O segundo é considerar a imigração unicamente como uma infração e por isso criminalizá-la. Por essa ótica, a questão do trabalho não é levantada uma vez que o imigrante infringiu a lei, e o que o espera é a deportação.

Pela perspectiva do direito internacional, todos os imigrantes são protegidos pelos direitos humanos. Além disso, existem até convenções a respeito do trabalho. É o caso, por exemplo de duas convenções da OIT (Organização Internacional do Trabalho) de 1949 e 1975 (C97 e C143, sobre os trabalhadores migrantes), e da Convenção Internacional sobre a Proteção dos Direitos de Todos os Trabalhadores Migrantes e dos Membros de Suas Famílias sob supervisão da ONU em 1990.

Por essa ótica, mesmo estando irregular, o imigrante teria direitos a serem respeitados e não poderia sofrer restrições pelo Estado no qual ele se encontra. No entanto, essa visão da realidade é totalmente errônea devido às especificidades do direito internacional. As convenções mencionadas não são necessariamente obrigatórias para todos.

Uma convenção na verdade só é imposta a um Estado a partir do momento em que ele decidiu integrá-la à sua ordem jurídica através de uma ratificação. Ocorre que em se tratando da Convenção de 1990, esse texto não foi ratificado pelos Estados da União Europeia. No que diz respeito às convenções da OIT, elas contêm cláusulas que autorizam os Estados a discriminarem os indivíduos em situação irregular.

Pela perspectiva do direito penal, a entrada em um país está sujeita a um certo número de regras e sobretudo à obtenção de um visto. Aquele que não se adequa a elas corre o risco de ser deportado. Além disso, o acesso ao mercado de trabalho para os não-cidadãos europeus é rigidamente regulamentado e requer a obtenção de uma autorização de trabalho.

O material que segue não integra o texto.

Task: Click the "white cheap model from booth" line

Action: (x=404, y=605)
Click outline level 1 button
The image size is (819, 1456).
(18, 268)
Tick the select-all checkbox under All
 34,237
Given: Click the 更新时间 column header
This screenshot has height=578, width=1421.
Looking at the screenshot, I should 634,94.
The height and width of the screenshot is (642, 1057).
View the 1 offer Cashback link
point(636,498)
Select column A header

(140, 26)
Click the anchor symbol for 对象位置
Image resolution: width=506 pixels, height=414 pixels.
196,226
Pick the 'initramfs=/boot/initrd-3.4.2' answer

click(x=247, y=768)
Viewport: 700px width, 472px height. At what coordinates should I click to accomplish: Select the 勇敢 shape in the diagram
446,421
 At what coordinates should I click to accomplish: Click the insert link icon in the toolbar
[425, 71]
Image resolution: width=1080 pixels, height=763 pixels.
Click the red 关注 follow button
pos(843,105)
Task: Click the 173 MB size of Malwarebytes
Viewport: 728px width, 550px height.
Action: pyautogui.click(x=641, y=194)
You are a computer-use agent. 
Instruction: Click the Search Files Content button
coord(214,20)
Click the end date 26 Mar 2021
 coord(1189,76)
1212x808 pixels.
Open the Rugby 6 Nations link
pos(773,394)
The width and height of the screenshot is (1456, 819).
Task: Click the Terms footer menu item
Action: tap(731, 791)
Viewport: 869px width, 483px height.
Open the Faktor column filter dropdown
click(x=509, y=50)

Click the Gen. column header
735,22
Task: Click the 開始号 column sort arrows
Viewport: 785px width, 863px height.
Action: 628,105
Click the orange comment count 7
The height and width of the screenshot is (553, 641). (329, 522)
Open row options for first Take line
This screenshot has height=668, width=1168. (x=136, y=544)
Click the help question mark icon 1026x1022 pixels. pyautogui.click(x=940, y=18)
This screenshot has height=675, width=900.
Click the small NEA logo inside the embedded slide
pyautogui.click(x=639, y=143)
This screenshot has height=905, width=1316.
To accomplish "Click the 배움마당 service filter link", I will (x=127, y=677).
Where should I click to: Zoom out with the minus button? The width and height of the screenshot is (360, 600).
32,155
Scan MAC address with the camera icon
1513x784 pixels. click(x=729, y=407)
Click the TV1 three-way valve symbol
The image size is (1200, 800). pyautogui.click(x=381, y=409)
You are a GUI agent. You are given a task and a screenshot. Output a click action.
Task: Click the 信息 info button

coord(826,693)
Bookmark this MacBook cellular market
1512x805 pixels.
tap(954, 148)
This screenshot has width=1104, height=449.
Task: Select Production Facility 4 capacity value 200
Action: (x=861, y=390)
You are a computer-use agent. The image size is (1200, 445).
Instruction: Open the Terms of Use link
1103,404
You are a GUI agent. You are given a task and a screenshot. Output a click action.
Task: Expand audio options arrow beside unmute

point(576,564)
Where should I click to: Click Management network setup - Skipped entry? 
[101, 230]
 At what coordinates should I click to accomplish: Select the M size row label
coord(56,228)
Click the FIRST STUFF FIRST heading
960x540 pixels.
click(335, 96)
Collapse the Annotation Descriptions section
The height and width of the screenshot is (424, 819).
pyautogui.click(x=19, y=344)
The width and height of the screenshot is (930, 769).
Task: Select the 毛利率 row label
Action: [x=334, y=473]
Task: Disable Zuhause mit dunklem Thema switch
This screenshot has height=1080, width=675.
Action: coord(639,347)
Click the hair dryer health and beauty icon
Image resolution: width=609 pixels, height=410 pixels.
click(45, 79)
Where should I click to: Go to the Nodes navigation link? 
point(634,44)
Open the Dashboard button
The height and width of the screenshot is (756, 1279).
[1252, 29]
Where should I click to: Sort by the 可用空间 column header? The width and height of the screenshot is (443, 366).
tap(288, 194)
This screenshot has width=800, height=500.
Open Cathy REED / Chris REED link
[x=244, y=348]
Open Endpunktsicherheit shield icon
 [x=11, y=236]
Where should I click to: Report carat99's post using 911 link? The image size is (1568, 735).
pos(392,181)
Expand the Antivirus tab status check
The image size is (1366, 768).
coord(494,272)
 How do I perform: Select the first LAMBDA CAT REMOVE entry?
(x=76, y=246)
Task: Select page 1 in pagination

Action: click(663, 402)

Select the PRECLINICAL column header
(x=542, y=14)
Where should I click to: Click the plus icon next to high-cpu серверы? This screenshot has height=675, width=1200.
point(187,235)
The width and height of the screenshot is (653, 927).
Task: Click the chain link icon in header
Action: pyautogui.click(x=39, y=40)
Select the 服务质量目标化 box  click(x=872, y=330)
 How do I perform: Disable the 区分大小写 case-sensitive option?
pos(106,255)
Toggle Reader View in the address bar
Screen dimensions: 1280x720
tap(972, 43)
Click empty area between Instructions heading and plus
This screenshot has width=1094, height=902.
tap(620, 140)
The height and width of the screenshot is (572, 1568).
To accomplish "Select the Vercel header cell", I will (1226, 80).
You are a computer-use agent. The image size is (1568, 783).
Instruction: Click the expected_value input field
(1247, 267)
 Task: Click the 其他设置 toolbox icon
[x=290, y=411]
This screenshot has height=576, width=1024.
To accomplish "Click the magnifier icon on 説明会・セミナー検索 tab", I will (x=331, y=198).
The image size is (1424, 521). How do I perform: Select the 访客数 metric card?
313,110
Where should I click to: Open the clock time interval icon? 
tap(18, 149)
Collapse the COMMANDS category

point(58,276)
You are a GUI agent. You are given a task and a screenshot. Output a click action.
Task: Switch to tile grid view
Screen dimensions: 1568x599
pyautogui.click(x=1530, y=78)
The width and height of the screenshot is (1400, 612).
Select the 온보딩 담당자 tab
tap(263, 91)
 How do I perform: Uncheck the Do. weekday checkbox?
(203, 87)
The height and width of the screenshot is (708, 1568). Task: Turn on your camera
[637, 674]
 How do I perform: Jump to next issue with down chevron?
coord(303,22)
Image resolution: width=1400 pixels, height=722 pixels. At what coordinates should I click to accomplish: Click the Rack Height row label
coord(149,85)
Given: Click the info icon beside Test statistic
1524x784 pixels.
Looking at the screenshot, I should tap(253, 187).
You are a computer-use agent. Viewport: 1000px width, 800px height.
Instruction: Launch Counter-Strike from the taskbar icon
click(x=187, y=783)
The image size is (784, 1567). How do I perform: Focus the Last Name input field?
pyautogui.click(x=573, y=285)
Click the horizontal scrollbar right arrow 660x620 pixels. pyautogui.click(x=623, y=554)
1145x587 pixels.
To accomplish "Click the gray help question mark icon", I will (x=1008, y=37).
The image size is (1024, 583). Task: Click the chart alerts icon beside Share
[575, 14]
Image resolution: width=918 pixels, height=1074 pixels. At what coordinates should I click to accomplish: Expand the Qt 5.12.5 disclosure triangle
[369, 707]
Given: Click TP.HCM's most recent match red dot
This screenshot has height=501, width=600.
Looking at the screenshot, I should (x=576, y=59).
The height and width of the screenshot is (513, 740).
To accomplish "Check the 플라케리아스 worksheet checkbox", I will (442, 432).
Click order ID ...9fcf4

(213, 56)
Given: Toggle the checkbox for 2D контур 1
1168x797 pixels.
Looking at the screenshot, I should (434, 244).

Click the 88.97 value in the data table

Para além dessas duas abordagens, falar sobre o trabalhador imigrante em situação irregular na Europa não é uma tarefa fácil em parte devido à extrema heterogeneidade das situações dos imigrantes, e em parte devido aos últimos episódios das várias tragédias no Mediterrâneo, que acabam levando a todo tipo de equívoco.

O princípio em vigor na União Europeia é de que um imigrante clandestino está estritamente proibido de trabalhar, e os empregadores não devem contratá-lo. A sanção que costuma vir nesse caso é a deportação. Entretanto, essa severidade não oculta em nada os direitos desses imigrantes enquanto trabalhadores, e assim a obrigação de pagar um salário continua recaindo sobre o empregador.

No entanto, para além dessa abordagem global, é preciso distinguir entre as situações dos imigrantes. A mais importante diz respeito ao imigrante stricto sensu e o refugiado. Este de fato está sujeito a um regime excepcional e ele tem o direito de trabalhar reconhecido. O mesmo vale para o requerente de asilo, que sob determinadas condições também pode trabalhar.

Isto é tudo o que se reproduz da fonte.